Unleashing hell on the BBC, and rewriting the whole incident with the BBC as the active voice, not the broadcaster of another’s views, is less about pointing out bias — if this incident exemplifies one thing, it’s the extraordinary ignorance of such claims — than about putting the whole media on alert. The message: report what we want, how we want it, when we want, or else.
It’s not enough to report negative news about the Tories. Take Kay Burley’s forensic bruising of the Conservative Party’s dire election campaign so far, or the BBC’s wall-to-wall coverage of Jacob Rees Mogg’s catastrophic comments on the Grenfell disaster, the government’s handling of a report into Russian meddling in British politics, and the Alun Cairns scandal from the last week alone.
All this is simply ignored as an inconvenient truth against the victim theory of collusion.
If it was up to some, it would go further. The whole media profession would line up to shower Corbyn with the sort of uncritical praise and reality-distortion that the alt-left media sites and on-side commentators like Owen Jones provide under the mask of journalism. Corbyn would simply be out-of-bounds from serious media scrutiny altogether. And if that can’t be achieved, his supporters, filled with resentment, are going to try to stop any journalist that tries.
Reporters on the road have to put their questions to Corbyn physically flanked by crowds of hostile Labour members. Who often answer them before Corbyn has a chance; hector and boo any journalist who asks an inconvenient question, especially if their name happens to be Laura Kuenssberg; and scream and whoop, vengefully back, when Jeremy responds.
Not even Donald Trump has thought of that. Yet Corbyn has sat back, Stalin-like, with a smirk, and enabled it to happen, barely able to disguise his inner satisfaction.
That’s one tactic. Another is to cry foul when journalists won’t help spread a fake news story that hurts the Tories, as the Canary and Skwawkbox will happily do, even if it’s been disproved hours before. Take the ‘story’ last week that Ken Clarke said he won’t be voting Conservative this time. Ken simply didn’t say that, a quick search will reveal. This didn’t stop Corbynistas, including Diane Abbott, screaming at the media for not reporting it.
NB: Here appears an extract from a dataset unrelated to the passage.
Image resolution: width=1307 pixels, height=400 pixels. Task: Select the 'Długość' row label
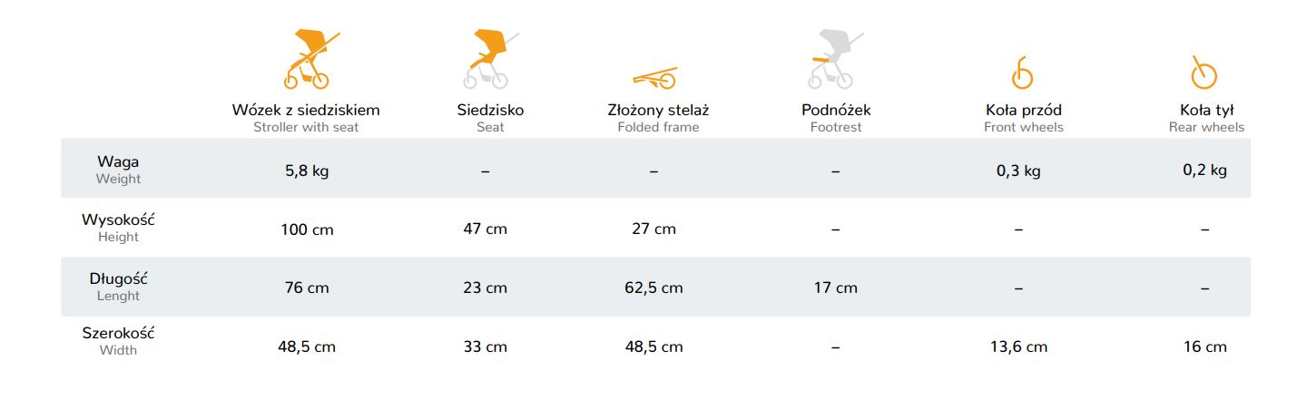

Journalists are already considered fair game for public shaming, simply for doing their jobs. With the election under way the strategy to extort journalists into submission with the threat of mass social media action is being stepped up into an all-out non-stop war — coordinated through various whatsapp groups between LOTO staffers and ‘friendly’ media — to prevent journalists from publishing what the Corbynites do not want people to hear.
Over the next four weeks this is going to get worse; more aggressive, more hyper-sensitive, more vengeful, more extortionate, until journalists feel afraid to put a critical word to press for fear of the consequences. It can not be allowed to succeed.